*** Block opens ***

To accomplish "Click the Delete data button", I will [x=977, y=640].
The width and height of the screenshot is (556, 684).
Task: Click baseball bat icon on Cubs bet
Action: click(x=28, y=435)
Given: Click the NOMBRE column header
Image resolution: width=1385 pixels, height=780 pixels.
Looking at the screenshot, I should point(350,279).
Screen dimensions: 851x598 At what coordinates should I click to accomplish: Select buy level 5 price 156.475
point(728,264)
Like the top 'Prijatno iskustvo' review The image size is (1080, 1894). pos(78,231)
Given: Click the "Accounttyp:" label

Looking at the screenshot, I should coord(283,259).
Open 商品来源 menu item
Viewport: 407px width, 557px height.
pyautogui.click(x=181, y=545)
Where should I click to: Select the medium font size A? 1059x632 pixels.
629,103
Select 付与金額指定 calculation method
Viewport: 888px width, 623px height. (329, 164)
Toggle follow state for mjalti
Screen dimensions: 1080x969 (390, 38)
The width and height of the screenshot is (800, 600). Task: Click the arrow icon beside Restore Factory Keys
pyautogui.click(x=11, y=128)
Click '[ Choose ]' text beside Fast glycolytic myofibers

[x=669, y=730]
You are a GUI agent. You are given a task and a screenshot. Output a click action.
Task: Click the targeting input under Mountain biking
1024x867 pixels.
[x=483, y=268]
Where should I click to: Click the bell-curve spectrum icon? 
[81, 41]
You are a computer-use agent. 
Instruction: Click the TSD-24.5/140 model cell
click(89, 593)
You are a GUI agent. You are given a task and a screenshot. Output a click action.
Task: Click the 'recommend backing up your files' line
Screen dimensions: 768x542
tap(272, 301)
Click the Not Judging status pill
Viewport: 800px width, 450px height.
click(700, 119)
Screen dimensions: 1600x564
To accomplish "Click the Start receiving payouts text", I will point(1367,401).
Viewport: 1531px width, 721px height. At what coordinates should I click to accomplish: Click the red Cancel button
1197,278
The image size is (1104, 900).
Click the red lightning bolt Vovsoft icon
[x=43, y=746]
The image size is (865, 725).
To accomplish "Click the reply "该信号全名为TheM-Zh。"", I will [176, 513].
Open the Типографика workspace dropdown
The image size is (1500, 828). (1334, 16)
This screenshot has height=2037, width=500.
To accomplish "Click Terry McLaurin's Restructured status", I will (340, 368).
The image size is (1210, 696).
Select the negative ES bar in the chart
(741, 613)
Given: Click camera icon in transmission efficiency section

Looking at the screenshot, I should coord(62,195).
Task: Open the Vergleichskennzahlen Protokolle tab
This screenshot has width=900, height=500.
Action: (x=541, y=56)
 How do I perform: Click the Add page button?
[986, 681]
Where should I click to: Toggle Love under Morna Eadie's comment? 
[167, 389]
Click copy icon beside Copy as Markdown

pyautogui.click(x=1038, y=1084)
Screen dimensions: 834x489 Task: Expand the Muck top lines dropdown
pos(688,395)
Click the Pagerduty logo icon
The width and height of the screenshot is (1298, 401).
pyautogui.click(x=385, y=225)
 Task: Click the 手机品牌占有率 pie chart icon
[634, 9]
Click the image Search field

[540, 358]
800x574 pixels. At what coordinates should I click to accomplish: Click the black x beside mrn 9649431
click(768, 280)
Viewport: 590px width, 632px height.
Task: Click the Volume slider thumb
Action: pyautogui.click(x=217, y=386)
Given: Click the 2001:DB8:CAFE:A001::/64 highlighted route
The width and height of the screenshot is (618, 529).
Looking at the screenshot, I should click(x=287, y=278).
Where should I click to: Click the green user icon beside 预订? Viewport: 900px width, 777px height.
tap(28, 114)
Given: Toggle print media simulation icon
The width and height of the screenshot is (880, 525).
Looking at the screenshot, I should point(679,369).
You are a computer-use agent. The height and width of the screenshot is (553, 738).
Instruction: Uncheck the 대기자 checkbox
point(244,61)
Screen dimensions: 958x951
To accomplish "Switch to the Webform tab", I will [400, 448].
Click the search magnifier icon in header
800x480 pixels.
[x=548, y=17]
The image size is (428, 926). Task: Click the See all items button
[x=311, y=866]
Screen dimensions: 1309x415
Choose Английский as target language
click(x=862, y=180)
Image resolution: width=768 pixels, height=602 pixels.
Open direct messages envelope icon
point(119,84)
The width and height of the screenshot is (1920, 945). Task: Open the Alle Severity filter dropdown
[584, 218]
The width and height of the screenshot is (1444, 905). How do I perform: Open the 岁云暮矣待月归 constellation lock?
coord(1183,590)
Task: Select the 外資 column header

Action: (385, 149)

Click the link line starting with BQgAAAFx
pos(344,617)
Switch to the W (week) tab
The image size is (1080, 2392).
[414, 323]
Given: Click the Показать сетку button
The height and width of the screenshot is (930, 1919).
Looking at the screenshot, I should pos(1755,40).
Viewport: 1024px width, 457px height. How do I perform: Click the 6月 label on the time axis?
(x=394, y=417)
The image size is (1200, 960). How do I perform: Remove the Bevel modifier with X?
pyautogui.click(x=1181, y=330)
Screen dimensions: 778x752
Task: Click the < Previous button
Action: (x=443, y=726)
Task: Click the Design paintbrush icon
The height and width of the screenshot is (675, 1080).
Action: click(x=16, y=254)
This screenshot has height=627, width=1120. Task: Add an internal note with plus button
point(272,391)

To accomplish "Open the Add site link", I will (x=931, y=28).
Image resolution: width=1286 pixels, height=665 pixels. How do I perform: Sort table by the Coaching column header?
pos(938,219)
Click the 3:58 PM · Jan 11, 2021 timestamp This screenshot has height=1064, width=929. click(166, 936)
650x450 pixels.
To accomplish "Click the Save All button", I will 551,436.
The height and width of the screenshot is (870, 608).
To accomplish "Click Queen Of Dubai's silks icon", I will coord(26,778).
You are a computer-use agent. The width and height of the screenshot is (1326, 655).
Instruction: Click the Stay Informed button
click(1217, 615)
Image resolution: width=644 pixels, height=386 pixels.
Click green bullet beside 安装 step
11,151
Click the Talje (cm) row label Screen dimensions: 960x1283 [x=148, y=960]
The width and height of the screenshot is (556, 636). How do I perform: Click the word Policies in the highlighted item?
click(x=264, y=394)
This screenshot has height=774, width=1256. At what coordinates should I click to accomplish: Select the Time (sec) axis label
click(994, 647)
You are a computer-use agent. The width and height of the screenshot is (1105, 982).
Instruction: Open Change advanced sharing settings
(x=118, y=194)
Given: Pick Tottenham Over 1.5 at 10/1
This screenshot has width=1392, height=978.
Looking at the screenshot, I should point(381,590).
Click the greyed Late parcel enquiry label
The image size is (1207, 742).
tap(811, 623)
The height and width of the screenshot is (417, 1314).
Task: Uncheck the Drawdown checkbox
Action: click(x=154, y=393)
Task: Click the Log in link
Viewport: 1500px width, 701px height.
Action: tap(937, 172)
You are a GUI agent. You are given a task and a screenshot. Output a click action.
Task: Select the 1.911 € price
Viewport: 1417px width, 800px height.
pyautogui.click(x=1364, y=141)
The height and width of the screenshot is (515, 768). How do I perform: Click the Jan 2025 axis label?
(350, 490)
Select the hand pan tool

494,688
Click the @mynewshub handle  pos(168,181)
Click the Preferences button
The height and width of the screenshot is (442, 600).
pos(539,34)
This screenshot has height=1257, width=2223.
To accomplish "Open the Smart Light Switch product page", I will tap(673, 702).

*** Block closes ***

## What you will do
What number of lines in the records hold the word "computer"? Reply with that number alone.

## Output for this task
4